Joe nods at that, and then he, too, lifts his glass. "To the veterans of Denmark and America, and those who help them. L'chaim," he intones. The rubbing of his back just gets a brief smile. There is, notably, no pride that makes him try to withdraw from the gesture. No settling of feathers for the sake of public face - as if Itzhak had every right to touch him that way, in front of strangers. "You're makin' me feel a li'l guilty for not helpin' the current generation of vets more. I'll take a lesson from that."
Izhak is just a touchy, huggy, effin' ridiculous kinda guy. Currently smoking one of Joe's cigarettes, nasty unfiltered thing, and sipping on his whiskey sour, and rubbing Joe's back as if to settle a restive animal. "You paid your PTSD dues, Yossil," he murmurs. He smiles, though, because Ravn is talking about liking teaching and that makes him smile. "Those guys are the college students you're tutoring? I actually had no idea. Too wrapped up in my own bullshit."
Ravn shakes his head. "Don't. You actually went there. Easy to have a lot of opinions on that conflict from back home, maybe not quite so easy when you're sitting in a jeep in the Helmand Province, hoping not to hit a roadside bomb. I'm a pacifist, but I learned pretty quick that the world is not black and white like that. Can't expect people like the Taleban to sort themselves out, and can't just watch what they do to others while they fail to sort themselves out."

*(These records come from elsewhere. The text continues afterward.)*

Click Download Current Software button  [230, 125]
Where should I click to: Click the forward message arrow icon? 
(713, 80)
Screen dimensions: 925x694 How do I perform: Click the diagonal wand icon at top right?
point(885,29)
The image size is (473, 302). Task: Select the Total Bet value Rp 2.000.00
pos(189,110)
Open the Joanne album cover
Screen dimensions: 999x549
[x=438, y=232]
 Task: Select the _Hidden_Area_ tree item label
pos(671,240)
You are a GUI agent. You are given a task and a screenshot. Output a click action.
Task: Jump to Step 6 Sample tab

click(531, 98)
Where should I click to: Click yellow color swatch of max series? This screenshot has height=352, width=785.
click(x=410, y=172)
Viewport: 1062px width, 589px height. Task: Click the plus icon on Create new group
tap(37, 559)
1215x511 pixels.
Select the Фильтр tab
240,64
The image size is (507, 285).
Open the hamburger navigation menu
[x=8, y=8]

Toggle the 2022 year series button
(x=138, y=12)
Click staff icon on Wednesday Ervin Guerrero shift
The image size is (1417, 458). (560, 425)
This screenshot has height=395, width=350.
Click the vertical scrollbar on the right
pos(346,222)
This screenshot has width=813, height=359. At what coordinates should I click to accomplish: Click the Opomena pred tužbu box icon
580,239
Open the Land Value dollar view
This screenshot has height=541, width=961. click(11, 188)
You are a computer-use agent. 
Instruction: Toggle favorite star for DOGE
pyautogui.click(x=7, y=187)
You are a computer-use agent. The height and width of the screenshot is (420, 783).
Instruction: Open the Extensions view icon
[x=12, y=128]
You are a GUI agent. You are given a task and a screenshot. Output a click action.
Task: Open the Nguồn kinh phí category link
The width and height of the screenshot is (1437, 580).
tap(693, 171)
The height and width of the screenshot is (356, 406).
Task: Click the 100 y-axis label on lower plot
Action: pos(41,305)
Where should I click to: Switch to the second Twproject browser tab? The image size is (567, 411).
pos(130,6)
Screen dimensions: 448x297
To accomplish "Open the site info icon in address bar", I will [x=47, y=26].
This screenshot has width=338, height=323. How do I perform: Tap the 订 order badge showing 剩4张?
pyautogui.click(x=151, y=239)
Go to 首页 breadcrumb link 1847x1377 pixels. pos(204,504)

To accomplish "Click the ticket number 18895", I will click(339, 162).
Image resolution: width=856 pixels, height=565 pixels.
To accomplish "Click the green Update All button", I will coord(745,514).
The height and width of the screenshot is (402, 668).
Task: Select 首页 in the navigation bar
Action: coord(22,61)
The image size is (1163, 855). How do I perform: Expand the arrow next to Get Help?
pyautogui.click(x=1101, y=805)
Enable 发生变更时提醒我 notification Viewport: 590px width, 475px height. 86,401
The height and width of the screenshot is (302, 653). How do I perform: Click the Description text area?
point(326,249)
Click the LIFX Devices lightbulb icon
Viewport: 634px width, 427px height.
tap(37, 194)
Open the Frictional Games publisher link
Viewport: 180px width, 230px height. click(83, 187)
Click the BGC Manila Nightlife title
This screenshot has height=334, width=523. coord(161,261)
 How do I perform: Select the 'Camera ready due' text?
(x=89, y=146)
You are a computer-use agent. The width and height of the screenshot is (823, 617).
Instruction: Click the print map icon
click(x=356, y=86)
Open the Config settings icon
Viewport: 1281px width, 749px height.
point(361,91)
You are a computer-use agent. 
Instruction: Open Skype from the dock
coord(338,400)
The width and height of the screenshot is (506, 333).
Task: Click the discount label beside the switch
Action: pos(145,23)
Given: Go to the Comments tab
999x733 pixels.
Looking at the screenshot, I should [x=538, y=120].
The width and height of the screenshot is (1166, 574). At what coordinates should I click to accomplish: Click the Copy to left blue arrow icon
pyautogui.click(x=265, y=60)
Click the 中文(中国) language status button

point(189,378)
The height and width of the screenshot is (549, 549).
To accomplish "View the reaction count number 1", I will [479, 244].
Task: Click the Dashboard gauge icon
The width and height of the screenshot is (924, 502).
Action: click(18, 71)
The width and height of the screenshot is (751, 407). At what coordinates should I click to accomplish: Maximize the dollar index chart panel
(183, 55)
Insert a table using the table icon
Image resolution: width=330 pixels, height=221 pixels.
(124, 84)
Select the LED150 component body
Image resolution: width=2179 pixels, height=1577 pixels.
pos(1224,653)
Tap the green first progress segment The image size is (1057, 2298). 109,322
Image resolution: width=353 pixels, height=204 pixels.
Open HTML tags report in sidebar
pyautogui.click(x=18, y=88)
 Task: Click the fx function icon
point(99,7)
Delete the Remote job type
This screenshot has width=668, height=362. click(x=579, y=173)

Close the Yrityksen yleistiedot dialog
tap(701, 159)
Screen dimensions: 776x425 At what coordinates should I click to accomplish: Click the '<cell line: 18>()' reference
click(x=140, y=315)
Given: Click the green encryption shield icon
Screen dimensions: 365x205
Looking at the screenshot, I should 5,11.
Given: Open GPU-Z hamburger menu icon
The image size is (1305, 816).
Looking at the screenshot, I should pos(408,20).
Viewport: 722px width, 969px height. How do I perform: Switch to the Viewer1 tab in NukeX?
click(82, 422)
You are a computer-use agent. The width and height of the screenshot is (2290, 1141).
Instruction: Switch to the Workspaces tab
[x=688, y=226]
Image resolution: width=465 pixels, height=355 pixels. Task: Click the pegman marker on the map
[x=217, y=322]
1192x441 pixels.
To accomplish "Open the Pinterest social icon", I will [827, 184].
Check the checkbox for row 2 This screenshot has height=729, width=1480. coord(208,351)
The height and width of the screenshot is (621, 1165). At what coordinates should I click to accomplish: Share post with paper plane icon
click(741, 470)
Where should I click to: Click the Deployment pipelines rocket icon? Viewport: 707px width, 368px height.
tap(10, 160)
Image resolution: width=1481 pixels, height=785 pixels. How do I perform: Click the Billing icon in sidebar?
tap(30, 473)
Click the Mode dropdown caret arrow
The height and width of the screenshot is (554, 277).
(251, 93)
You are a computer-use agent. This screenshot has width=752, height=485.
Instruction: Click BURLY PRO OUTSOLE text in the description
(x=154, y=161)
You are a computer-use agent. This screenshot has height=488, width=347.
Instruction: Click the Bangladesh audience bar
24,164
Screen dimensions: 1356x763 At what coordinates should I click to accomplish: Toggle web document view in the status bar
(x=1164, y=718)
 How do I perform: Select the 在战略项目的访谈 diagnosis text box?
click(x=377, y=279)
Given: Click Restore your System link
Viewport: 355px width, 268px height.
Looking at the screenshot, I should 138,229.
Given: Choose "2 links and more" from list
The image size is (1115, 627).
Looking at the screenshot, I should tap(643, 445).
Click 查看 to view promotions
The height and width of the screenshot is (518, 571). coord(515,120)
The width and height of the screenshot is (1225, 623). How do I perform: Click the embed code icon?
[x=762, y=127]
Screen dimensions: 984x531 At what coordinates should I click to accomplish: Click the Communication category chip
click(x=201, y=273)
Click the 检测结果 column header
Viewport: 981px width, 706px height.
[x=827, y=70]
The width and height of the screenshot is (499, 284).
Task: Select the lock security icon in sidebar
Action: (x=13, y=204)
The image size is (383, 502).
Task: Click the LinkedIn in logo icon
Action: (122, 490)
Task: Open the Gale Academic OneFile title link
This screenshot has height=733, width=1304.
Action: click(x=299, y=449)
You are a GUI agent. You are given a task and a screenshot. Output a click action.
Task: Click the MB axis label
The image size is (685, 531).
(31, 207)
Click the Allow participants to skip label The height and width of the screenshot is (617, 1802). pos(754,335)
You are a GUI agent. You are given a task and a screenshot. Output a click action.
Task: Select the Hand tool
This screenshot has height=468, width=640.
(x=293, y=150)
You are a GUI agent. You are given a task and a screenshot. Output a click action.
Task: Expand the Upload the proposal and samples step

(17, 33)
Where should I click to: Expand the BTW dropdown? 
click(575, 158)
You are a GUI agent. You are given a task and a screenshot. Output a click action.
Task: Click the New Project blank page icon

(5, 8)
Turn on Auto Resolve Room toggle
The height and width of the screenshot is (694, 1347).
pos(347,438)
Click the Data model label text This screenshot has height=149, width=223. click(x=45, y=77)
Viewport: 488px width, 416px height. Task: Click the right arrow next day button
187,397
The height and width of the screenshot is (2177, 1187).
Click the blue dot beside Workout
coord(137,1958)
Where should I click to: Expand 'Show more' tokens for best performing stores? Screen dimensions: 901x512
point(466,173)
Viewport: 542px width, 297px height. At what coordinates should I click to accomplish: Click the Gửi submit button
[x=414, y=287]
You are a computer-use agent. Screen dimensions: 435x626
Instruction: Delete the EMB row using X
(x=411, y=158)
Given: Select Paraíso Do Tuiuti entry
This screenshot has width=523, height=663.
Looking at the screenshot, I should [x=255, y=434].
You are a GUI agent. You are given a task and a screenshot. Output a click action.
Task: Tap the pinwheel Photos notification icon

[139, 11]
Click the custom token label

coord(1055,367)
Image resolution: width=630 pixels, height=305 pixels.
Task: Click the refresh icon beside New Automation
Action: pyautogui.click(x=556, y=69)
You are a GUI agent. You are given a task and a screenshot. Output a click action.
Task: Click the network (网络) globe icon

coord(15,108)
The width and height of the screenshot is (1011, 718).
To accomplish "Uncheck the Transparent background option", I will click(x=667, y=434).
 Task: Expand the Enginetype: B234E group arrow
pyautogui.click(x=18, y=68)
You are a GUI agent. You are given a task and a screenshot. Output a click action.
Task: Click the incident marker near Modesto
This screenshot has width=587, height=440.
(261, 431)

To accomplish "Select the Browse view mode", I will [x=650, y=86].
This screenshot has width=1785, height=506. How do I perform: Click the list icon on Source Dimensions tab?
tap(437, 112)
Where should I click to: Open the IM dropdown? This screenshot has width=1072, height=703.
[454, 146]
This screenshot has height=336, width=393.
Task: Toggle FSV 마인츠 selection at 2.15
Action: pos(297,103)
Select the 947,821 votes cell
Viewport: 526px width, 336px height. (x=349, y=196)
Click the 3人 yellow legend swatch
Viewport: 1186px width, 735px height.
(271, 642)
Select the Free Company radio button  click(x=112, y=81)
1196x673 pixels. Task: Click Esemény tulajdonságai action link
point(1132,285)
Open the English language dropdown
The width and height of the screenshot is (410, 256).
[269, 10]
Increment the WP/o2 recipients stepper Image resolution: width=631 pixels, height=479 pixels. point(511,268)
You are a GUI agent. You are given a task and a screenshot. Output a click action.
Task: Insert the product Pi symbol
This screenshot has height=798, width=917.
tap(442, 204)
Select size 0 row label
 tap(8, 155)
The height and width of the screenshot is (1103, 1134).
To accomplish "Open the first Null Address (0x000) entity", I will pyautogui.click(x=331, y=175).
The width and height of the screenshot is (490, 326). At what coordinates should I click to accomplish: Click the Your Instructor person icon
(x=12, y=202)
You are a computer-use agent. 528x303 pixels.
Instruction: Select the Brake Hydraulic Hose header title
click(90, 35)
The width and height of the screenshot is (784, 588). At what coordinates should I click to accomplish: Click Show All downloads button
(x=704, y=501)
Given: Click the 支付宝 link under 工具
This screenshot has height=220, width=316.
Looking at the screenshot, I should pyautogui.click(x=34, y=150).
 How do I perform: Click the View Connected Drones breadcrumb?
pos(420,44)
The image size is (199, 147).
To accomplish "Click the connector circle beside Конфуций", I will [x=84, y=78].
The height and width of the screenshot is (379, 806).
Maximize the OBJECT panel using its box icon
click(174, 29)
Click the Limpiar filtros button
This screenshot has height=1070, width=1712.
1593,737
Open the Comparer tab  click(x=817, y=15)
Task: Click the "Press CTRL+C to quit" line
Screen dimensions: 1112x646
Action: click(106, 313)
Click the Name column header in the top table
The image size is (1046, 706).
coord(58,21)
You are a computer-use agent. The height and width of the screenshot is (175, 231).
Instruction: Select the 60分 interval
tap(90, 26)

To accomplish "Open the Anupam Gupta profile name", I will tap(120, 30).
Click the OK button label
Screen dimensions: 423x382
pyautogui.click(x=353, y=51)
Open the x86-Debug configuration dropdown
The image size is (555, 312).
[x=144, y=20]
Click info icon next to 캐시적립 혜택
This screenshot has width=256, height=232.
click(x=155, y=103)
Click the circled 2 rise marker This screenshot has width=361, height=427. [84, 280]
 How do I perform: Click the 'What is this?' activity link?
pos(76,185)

"Anyway. To the veterans and other blokes who try to make the world a better place. Cheers." The Dane raises his glass as well, then drinks. He doesn't seem to pay any particular attention to public displays of affection; he's obviously not embarrassed by it, either. "Well, my vets are going for their bachelors. The college students..." Ravn makes a small face. "They're regular college students. Tutoring pays my rent but seventeen year old kids are seventeen year old kids. Most of them just need the points."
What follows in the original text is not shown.